Friday 30 August 2013


Read on my Kindle
Here's my review and artwork for August's Artful Readers Club.  I wanted to read 'The Curious Tale of Benjamin Button' by F Scott Fitzgerald because we have the DVD and I always like to compare a movie with the original story.  Have you read 'Chocolat' by Joanne Harris and seen the movie with the lovely Johnny Depp?  Then you will know how different a film can be from the original book.

The only thing the film of 'The Curious Case of Benjamin Button' has in common with Fitzgerald's story is the title and the concept of someone being born old, living backwards and dying as a newly-born baby.  I felt Fitzgerald cheated a little here because Benjamin should have lived another nine months in the womb going backwards until he was a mere speck in the process of his creation.   It is a case of the film being so different that Fitzgerald ought to be given the opportunity to write the book of the movie if he were still alive.
And the film was better!

My version of Benjamin Button.  I think I would have enjoyed a book about these fellas instead.
Although I realised that this was only one story in a book of short stories, I expected it to take up a good proportion of the book, so it was rather a disappointment to find how quickly it ended.  When I was quite young I read a couple of Fitzgerald books and never took to his writing, and I have to say that his style doesn't appeal to me enough to read any more of his books.  In fact I'm not even tempted to read the other short stories in this book.

···

### LIST OF TASKS:
a: Write out the passage of the Benjamin Button review between "Read on my Kindle" and "the original book.", inclusive.
b: Which reading group is the Benjamin Button review written for?
c: Continue the Benjamin Button review from where it stops.

### RECORDED INFORMATION:
···

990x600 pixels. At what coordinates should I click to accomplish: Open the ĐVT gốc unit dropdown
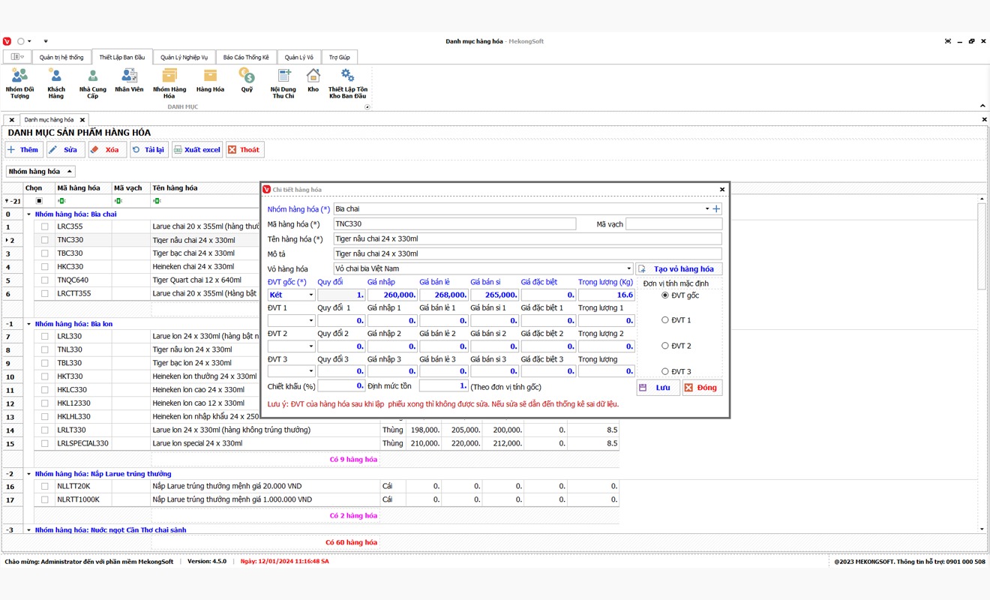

···

### ANSWERS PER TASK:
a:
Read on my Kindle
Here's my review and artwork for August's Artful Readers Club.  I wanted to read 'The Curious Tale of Benjamin Button' by F Scott Fitzgerald because we have the DVD and I always like to compare a movie with the original story.  Have you read 'Chocolat' by Joanne Harris and seen the movie with the lovely Johnny Depp?  Then you will know how different a film can be from the original book.

b: The Artful Readers Club

c:
There's not a lot I can say about the story.  Benjy is born very old, which he objects to.  The story rambles through his life backwards in what I found was a rather pedestrian and uninspiring manner.  Sorry all you Fitzgerald fans.


I was stumped to come up with an idea for the artwork, which is always the case if I haven't enjoyed or been inspired by a book.  Then I remembered reading a sentence that said various newspapers of the day ridiculed Benjamin by drawing him with the body of a fish, the body of a snake, or with horns.  That gave me a start.

This is the final piece of artwork.   

You will notice that the central figure has a tail and pitchfork as well as horns.  I thought just giving him the horns was a bit wimpish, so I gave him a bit more of a devilish appearance.

This is how I created and put the whole thing together:

I started by drawing the three figures with a Pitt Artist's pen, and painted them with Inktense pencils and a little water.

For the background I worked through various ideas in my mind, but decided in the end to cut up pieces of newspaper and glue them randomly on a sheet of paper, to represent the newspapers that were always commenting on his strange life.  I gave the newspaper background a sepia tone on Photoshop and reversed it just in case it was possible to read some of the modern text.

Then I needed a clock to indicate the reversal of the passage of time, though it is still the right way round in the picture above.  I forgot to keep the original picture before starting to alter it and had already faded it out a little and added some white lines across the clock rim.  I think the image came from a shop catalogue but I can't remember which.

I flipped the clock to indicate the reversal of time. Then I merged the three images together on Photoshop.  It took a little messing about because they were all different sizes, but I managed it in the end.  I finished off by adding the name of the book by copying the title text from the book cover.

I didn't have any faith in the whole image right from the beginning and found it hard to persevere.  It was only the absolute lack of any other idea that made me soldier on.  And you know what?  I was really happy with it in the end.
It only 'shows to go', as we often say.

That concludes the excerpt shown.